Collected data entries
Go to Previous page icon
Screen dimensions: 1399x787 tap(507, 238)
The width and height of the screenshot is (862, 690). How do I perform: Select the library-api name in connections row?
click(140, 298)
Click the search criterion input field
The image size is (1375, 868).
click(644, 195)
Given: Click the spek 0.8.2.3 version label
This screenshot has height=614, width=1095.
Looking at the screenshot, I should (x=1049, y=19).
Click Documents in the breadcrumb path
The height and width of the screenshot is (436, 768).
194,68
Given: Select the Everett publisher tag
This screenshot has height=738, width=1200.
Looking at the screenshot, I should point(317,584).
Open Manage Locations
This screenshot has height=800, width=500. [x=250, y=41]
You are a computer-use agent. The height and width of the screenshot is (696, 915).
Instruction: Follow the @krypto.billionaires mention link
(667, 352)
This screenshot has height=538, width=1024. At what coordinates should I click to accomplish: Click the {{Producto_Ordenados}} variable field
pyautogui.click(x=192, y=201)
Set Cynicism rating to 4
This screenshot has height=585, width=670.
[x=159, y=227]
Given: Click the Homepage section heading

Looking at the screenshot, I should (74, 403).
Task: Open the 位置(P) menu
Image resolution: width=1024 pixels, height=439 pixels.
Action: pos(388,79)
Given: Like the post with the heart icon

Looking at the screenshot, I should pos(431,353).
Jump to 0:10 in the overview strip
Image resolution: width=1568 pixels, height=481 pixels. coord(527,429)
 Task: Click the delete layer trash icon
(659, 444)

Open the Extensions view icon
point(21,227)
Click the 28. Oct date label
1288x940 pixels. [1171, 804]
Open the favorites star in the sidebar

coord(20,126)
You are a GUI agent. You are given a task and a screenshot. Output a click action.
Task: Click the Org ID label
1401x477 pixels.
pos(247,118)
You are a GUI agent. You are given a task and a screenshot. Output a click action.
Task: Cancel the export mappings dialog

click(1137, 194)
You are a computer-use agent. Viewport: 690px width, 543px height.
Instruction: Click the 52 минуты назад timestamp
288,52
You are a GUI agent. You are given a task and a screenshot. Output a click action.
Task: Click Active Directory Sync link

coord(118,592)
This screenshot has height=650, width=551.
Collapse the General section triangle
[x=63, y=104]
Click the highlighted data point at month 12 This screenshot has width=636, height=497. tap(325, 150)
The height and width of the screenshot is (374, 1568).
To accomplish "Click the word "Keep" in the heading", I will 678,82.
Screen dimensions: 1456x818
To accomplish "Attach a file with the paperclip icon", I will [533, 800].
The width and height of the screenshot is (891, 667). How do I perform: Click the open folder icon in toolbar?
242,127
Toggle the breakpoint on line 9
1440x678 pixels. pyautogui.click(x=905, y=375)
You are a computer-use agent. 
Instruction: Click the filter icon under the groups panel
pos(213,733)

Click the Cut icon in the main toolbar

ABOUT THIS EXERCISE =>
From the data, list each line in which the string "will" appears.

THE ANSWER =>
To accomplish "Click the word "Keep" in the heading", I will 678,82.
To accomplish "Attach a file with the paperclip icon", I will [533, 800].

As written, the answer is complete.